Анна невольно задержала дыхание. Может быть, Господь упрощает ее сыну путь к неоспоримому наследованию Англии. Ведь если Екатерина умрет, никто не посмеет отрицать, что она, Анна, истинная королева.
– Видимо, она не настолько больна, раз продолжает выказывать непослушание, – сварливым тоном произнес Генрих.
– Дух ее не сломлен, – подтвердил Саффолк. – Не думаю, что она когда-нибудь уступит.
– Тогда чем скорее Господь заберет ее к себе, тем лучше, – прошептал Генрих. – Ее ожесточение и упрямство подкрепляют Марию. Вы знаете, что Мария устроила сцену, когда за ней пришли, чтобы отвезти в Хатфилд? Норфолк сказал ей, что подобное поведение противоестественно, и, будь она его дочерью, он бил бы ее головой об стену до тех пор, пока эта голова не стала бы мягкой, как печеное яблоко.

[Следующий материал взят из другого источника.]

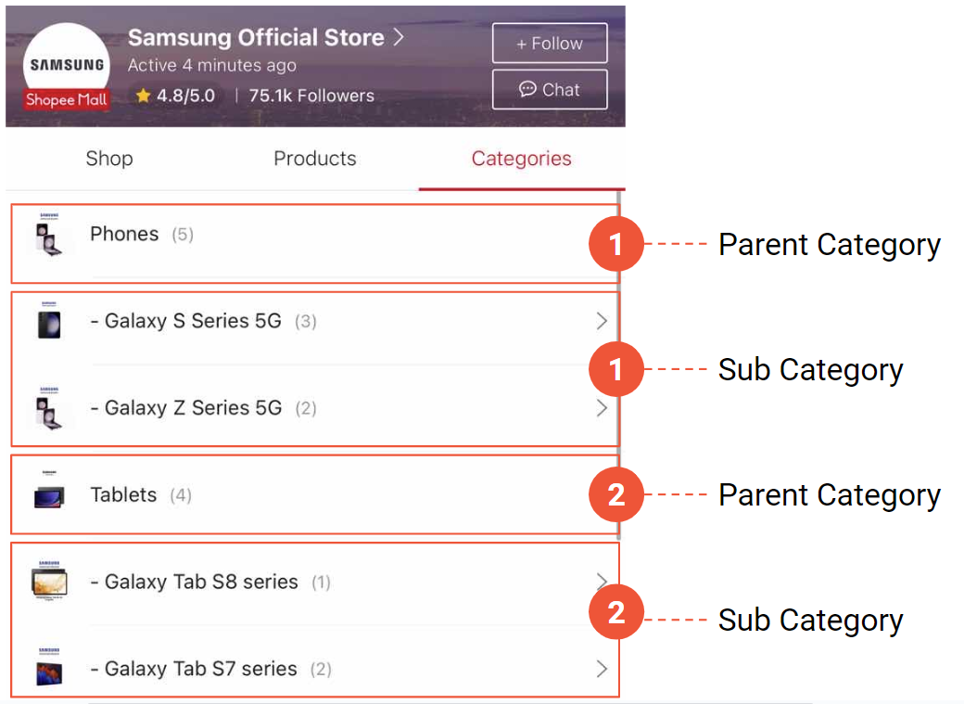The width and height of the screenshot is (964, 704).
Task: Click the Chat button
Action: [x=549, y=89]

– Могу представить себе, как он это делает, – заметил Саффолк.
– Он прав, – сказал Генрих. – Она изменница и заслуживает наказания. Норфолк так ей и сказал.
– Леди Шелтон воздаст ей по заслугам, – вставила слово Анна. – Я ей во всем доверяю. Марию следует приструнить.
Анна начинала ненавидеть и бояться ее больше Екатерины. Елизавета – истинная наследница короля, и, какими бы несовершенными ни были ее материнские качества, она решительно нацеливалась на то, чтобы ее потомство заняло трон Англии. Именно Мария представляла самую страшную угрозу для будущего Елизаветы.